Of course these statements only hold for German law...

kg said...

The enourmous BL prices of copies of rare books are more serious than this pseudo-problem of Copyfraud.

Google's claim isn't an EULA - this has be confirmed by Google.

You can take the scans of works in the PD and do whatever you want.

The Bridgeman v. Corel decision text has a long discussion of UK law. According to European law I cannot see that pure reproductions could be protected by Copyright.

glyn moody said...

@Adrian: thanks very much for that interesting link. As you say, it's German law, but the logic seems pretty universal - especially the section about automatic processes (like OCR) not giving rise to new copyright.

glyn moody said...

@kg: I don't really know about those prices - how high are they?

Assuming they are not insane (maybe they are...), that seems a better way of generating money than - say - trying to charge licensing fees for commercial use of digital texts.

As far as Google is concerned, when you say scans, do you mean the images, or the OCR'd text as well?

Niall said...

Having worked in AV archiving in the UK, my understanding is that converting an item into digital form (or migrating it to a new standard/platform) legally generates a new work. This work - even though it may be practically identical to an existing one - attracts copyright for the producer/publisher. Unless, of course, the producer waives that right.

This seems partly (if not wholly) nonsensical to me, but it's not the fault of the BL or Google that this is legally the case.

A deeper issue is the BL's position as a copyright library. If, for instance, an author thinks a work of theirs has been plagiarised, they have legal recourse to the BL's catalogue to prove that they originated the work/idea/patent. This is one of the reasons that the BL have generally avoided digitising in-copyright works. However, having BL acting as a digital publisher even of out of copyright material puts them in an ambiguous position: digital copies generate (or infringe existing) copyright willy-nilly. It's just the way the law works.

glyn moody said...

@Niall: thanks for those. Certainly, I'm not saying this is wholly BL's fault - the legal system is clearly largely to blame. I just don't see it being very helpful in trying to (a) deal with these problems (b) change them.

filmoyster said...

I'll give you a break down of what the British Library is currently doing. They take a public domain book and scan it in. If I want to use a photo from that book for commercial purposes from their library I will have to pay them a fee. I called for a quote and they want 350 pounds, or 550 dollars for the use of an image they scanned in.
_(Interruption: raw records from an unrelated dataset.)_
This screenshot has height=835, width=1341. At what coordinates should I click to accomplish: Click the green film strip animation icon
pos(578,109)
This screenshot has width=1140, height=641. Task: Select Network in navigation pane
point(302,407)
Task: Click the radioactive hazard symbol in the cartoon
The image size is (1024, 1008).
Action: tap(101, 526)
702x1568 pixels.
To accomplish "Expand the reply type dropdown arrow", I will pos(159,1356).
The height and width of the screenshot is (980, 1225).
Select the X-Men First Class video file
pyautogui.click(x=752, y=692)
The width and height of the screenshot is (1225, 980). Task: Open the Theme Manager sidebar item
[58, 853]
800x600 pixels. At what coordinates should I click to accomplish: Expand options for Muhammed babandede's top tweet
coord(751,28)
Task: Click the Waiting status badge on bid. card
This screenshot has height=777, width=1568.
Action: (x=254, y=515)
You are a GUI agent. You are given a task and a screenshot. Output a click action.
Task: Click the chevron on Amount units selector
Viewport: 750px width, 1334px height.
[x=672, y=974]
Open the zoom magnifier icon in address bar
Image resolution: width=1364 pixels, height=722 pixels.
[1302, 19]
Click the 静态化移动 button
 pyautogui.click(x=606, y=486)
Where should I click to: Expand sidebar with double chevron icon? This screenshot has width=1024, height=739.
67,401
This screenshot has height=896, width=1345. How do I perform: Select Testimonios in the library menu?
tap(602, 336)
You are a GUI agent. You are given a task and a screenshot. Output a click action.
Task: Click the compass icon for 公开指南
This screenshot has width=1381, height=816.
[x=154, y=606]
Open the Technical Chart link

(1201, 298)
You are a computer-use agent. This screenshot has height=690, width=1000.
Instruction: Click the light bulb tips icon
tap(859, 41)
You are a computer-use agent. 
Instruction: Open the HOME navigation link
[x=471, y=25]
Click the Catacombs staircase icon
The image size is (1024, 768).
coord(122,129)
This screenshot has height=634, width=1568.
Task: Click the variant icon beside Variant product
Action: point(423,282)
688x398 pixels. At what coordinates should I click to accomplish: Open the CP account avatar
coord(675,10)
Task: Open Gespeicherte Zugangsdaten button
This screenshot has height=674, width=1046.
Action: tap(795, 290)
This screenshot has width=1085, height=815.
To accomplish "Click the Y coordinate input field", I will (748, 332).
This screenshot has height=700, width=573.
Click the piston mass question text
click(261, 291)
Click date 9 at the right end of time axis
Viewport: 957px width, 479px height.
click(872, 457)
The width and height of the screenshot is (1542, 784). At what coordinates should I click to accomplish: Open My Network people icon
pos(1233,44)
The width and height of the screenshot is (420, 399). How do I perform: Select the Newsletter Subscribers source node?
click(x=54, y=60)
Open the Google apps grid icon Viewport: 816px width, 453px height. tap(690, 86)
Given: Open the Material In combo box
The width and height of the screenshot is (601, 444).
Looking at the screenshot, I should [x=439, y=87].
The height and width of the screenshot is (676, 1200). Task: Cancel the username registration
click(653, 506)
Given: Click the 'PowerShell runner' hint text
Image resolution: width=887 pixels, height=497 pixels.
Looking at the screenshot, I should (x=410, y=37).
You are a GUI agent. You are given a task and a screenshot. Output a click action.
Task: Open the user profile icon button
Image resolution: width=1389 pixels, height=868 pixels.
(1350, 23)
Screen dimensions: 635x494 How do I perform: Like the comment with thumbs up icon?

It is one thing to pay a current copyright holder a fee for a photo, but I think it is an outright hustle for them to charge such high fees for images in the public domain.

The other aspect is that if I were to find the same image from another book at a public library, scan it in myself, the British Library could potentially turn around and sue me for "their" image. The burden would be upon myself to provide documentation that I went to another library and made the scan myself - my own "faithful reproduction of a document in the public domain."

I think it's a racket, and a complete violation of the spirit of public domain.

BTW there are holdings at other online libraries that do not have the same restrictions. More importantly, they cite where the book resides so that you can source the information.

glyn moody said...

@filmoyster - thanks for that update. hadn't seen those figures before

Sheogorath said...

Don't worry so much, it's only a publisher's copyright, which will expire on 01/01/2037, if I have my maths correct.

glyn moody said...

@sheogorath: not sure where you get that figure from - could you explain, please?